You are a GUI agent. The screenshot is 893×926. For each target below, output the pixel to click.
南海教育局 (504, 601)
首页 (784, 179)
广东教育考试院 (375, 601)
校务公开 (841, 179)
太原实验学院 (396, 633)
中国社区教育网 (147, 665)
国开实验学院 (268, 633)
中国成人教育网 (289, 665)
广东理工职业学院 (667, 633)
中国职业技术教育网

================

» AIM OF THE TASK:
Rescale the records above by writing every line out again, requests included, with each click coordinate in the answers multiplied by 0.8 and rounded to a whole number (halves round up). Leave all other numbers as they are.

» EXPECTED OUTPUT:
You are a GUI agent. The screenshot is 893×926. For each target below, output the pixel to click.
南海教育局 (403, 481)
首页 (627, 143)
广东教育考试院 (300, 481)
校务公开 (673, 143)
太原实验学院 (317, 506)
中国社区教育网 (118, 532)
国开实验学院 (214, 506)
中国成人教育网 (231, 532)
广东理工职业学院 (534, 506)
中国职业技术教育网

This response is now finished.